THE EXERCISE:
Put the lines starting at the line containing "Click the Decision Tree Predictor node" and ending at the line containing "will click(118, 110)." into a two-column CSV with the headers input and output. Give one row for each text and its answer, each in one quoted field, with line breaks replaced by spaces.

** START **

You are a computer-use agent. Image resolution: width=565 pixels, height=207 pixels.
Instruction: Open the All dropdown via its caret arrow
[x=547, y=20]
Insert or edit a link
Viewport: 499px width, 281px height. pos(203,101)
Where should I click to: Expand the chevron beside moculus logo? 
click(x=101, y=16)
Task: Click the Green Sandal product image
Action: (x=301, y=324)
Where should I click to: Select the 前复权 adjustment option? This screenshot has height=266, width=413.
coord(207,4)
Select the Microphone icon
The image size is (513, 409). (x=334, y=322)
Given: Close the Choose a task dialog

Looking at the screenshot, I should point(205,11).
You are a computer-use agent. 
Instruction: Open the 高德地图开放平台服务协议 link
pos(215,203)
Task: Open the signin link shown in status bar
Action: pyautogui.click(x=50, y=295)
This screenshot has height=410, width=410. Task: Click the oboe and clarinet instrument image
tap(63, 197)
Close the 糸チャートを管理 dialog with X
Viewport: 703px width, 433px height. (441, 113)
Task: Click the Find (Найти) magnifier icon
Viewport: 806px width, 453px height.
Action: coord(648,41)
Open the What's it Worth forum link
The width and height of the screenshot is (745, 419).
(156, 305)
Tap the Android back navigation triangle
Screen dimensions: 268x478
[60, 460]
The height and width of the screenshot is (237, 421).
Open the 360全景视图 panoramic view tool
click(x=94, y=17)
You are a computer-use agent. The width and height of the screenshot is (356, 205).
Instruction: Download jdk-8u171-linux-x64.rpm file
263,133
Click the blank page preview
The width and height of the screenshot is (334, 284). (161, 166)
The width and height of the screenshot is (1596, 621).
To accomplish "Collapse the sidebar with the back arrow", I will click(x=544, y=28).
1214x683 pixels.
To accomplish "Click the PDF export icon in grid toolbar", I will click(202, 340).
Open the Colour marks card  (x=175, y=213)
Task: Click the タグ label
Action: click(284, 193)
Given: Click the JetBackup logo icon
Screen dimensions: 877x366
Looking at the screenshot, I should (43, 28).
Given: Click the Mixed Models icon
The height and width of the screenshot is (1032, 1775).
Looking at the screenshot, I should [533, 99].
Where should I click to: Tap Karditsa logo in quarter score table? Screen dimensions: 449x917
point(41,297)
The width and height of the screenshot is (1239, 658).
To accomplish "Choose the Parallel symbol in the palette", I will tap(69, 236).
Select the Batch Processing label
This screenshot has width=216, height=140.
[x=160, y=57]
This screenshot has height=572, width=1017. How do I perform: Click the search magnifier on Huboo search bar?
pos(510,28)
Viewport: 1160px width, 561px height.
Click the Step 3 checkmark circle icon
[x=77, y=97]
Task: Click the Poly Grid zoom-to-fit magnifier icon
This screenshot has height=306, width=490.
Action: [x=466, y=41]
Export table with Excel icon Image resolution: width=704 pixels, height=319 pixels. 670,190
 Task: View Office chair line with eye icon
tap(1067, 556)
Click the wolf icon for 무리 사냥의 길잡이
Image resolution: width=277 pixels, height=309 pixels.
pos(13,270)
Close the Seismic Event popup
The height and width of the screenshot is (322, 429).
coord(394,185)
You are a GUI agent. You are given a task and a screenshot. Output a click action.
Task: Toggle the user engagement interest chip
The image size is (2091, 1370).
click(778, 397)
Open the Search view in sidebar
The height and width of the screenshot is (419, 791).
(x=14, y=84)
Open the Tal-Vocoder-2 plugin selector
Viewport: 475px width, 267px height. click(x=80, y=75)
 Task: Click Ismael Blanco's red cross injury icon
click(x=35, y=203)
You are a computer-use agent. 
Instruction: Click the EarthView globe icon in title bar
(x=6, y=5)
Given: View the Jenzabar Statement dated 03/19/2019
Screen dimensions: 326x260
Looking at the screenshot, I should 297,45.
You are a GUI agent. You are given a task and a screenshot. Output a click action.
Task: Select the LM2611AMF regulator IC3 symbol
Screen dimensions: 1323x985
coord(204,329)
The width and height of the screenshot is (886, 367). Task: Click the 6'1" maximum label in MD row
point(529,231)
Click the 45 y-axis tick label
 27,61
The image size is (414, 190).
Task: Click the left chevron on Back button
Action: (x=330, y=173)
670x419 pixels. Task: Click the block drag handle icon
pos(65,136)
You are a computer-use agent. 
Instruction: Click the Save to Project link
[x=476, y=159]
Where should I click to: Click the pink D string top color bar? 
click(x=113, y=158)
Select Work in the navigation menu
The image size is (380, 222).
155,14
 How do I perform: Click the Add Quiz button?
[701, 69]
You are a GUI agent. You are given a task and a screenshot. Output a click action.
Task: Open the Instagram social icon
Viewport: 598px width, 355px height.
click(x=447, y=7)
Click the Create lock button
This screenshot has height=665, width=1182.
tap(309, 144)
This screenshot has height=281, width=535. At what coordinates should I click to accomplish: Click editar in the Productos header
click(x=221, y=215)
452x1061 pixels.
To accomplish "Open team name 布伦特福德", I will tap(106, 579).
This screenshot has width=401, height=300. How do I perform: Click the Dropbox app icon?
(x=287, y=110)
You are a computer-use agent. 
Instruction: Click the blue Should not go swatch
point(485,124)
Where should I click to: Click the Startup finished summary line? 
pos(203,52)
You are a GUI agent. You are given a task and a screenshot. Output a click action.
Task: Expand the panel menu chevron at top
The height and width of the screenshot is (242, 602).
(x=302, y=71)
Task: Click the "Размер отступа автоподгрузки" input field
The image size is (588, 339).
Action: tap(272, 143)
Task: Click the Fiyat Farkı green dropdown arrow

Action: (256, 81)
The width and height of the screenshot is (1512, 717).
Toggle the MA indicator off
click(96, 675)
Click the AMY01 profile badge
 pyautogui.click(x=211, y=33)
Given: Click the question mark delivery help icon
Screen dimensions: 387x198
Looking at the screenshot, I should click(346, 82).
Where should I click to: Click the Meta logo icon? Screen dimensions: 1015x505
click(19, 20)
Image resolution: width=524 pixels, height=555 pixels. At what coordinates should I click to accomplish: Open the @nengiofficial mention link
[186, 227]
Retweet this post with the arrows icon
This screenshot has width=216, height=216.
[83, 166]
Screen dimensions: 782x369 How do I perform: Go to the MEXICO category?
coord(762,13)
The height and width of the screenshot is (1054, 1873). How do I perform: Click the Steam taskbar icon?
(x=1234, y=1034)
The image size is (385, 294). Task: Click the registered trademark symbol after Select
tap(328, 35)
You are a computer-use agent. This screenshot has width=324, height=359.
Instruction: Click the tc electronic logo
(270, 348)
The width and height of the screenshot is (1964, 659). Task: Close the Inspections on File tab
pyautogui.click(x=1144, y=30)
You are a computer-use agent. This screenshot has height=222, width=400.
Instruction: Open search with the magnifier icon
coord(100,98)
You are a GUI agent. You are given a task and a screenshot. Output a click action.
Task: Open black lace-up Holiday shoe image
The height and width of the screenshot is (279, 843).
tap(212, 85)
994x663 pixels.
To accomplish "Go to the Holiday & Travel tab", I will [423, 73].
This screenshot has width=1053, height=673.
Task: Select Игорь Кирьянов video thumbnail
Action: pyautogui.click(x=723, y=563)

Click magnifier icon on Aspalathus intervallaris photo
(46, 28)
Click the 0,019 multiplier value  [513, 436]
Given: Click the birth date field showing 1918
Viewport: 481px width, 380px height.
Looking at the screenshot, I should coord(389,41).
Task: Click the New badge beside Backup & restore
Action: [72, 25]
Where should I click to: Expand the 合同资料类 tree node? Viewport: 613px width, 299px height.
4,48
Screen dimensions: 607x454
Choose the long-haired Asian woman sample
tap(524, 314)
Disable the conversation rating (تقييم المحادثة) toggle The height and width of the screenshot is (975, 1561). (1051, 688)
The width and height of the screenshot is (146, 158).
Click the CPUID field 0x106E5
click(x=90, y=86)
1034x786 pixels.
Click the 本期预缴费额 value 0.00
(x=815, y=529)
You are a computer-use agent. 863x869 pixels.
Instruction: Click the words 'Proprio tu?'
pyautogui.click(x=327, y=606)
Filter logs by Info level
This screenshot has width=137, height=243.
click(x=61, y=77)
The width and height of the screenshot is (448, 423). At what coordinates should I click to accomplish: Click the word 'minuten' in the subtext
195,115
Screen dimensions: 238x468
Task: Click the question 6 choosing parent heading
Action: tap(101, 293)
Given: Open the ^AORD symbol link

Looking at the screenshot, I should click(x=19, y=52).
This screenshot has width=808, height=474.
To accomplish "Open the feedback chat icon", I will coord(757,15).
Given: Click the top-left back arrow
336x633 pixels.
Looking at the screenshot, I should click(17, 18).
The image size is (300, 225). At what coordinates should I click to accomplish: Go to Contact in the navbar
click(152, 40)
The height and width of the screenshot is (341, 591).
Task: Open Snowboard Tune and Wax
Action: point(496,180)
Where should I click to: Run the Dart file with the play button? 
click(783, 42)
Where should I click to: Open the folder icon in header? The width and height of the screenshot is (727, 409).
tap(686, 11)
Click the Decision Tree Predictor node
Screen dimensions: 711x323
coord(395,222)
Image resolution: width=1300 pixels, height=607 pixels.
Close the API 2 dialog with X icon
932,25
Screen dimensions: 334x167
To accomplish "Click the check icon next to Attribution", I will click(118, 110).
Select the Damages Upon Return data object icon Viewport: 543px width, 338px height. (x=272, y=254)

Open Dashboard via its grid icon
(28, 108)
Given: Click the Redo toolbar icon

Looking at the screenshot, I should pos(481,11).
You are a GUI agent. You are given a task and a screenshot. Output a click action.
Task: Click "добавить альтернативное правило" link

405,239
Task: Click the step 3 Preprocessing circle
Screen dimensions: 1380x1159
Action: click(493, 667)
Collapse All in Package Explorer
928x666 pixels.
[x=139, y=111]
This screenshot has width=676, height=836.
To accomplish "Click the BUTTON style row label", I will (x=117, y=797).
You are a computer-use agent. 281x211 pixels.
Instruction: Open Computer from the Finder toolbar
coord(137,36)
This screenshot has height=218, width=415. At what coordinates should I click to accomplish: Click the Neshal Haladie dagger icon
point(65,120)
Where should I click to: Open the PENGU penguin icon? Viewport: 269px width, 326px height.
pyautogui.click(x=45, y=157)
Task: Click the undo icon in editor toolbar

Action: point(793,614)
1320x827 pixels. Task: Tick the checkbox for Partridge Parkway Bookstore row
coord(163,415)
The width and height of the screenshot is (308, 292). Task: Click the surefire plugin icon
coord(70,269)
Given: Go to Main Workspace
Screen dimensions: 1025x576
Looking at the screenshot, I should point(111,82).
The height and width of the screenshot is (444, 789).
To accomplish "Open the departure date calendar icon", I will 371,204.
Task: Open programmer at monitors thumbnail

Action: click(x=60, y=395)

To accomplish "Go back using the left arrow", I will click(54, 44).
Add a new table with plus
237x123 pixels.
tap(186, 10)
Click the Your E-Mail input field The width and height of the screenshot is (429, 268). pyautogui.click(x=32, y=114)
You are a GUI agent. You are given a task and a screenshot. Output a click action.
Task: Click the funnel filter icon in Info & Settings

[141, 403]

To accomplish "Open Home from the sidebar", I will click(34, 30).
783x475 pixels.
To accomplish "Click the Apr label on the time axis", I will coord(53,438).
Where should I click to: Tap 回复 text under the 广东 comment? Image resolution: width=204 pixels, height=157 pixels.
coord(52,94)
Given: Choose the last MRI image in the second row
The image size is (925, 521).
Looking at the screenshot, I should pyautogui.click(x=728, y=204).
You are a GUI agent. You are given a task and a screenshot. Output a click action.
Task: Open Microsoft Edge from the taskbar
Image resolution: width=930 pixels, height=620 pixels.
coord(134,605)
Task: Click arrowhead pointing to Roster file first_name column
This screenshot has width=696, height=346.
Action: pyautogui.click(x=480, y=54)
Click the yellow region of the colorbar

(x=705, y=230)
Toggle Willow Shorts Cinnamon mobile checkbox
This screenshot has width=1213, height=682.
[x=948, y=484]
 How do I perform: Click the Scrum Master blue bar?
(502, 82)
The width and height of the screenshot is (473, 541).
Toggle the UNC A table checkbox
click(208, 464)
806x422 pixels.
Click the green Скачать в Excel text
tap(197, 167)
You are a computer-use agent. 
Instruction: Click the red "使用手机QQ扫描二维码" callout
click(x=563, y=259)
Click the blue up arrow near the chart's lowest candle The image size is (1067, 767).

** END **

OUTPUT OF THE TASK:
input,output
"Click the Decision Tree Predictor node Screen dimensions: 711x323","coord(395,222)"
"Image resolution: width=1300 pixels, height=607 pixels. Close the API 2 dialog with X icon","932,25"
"Screen dimensions: 334x167 To accomplish ""Click the check icon next to Attribution"",","I will click(118, 110)."